Read the stickies at the top of the page--there's a wealth of info there.
Many of the members on this forum have leared to live with our anti-coagulant and have learned through experience the worst problem is finding a manager who knows what they're doing.
Others will be along soon to offer more help.
 
Being off Warfarin for 7 days is too long. The range of 2.3-2.5 is not possible to hit -- I'm guessing that someone said 2.5-3.5 and the message got garbled. Ask the doctors, again, what the correct range should be.

After a bladder surgery like your dad had, I don't think that it's particularly surprising that there is some blood in the urine. It was probably there before he started taking warfarin.

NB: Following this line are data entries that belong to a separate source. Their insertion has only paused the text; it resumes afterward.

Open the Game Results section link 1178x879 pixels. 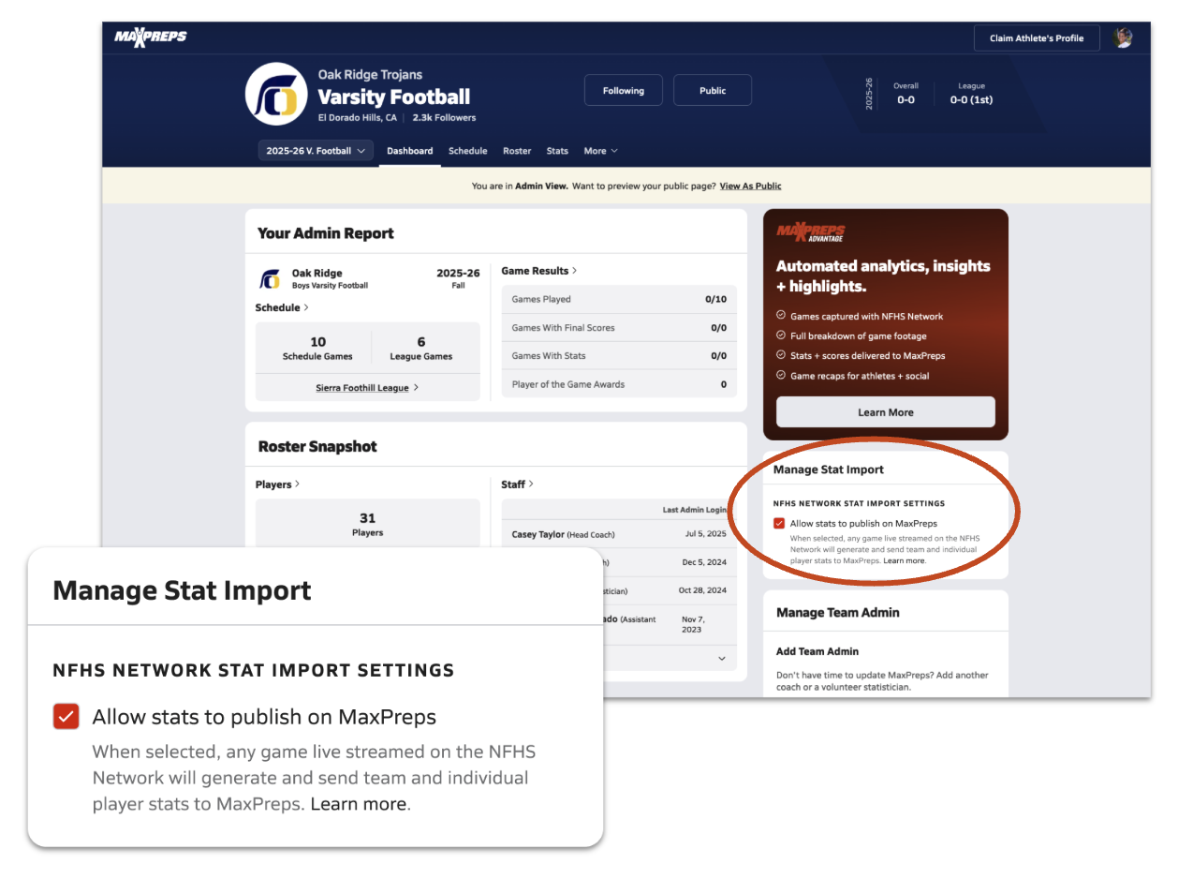538,271
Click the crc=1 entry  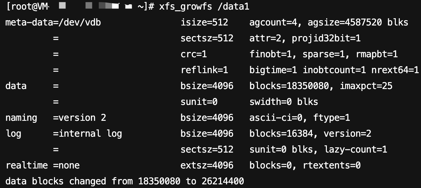coord(194,54)
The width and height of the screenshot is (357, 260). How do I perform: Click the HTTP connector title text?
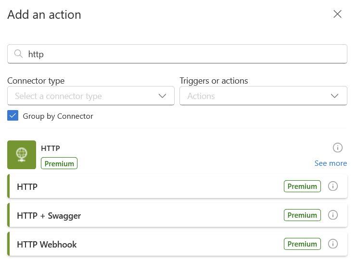51,149
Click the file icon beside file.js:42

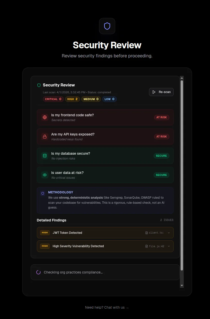pyautogui.click(x=146, y=246)
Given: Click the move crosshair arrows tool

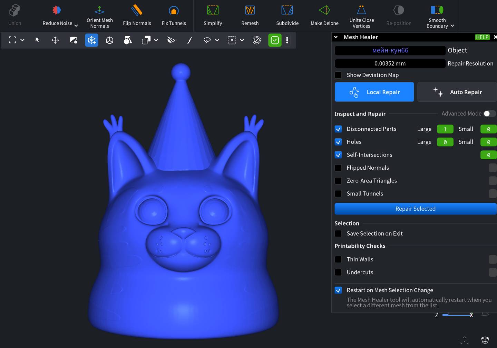Looking at the screenshot, I should tap(55, 40).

Not being a doctor, I can't give ANY advice. However, it would be a good idea to check with the doctor who originally gave him a range. Yes, eat a good diet - you can always adjust the dosage to the diet. Perhaps another specialist would have better advice about the stents and bleeding.
 
Next question: He is going to have a "procedure" in a week or so to change his ureteral stents. Dad had bladder cancer in 2005 and, at the age of 80, had the huge surgery to remove his bladder and prostate. Scar tissue formed in his ureters so they had to put stents in to keep them open. He gets them changed every 3 or 4 months and it is not an invasive procedure. They take the old ones out and put the new ones in through his stoma. There is seldom any bleeding involved but they want him to get of his warfarin for 7 days before the procedure? Is this excessive? He is currently bleeding in his urine so we assume it is coming from the ureters or kidneys. He has told his cardiologist's office about this bleeding and their reply was to "see a urologist." I think the bleeding has to be warfarin-related. But, I'm not a doctor so what do I know?!

I assume your dad has been checked for a UTI (urinary tract infection). One of the symptoms of a UTI is blood in the urine. Is the blood visible to the eye? If so, he does need to see a urologist.
I had a UTI earlier this year, with microscopic hematuria. Took 2 different antibiotics to clear up (ceph and then cipro).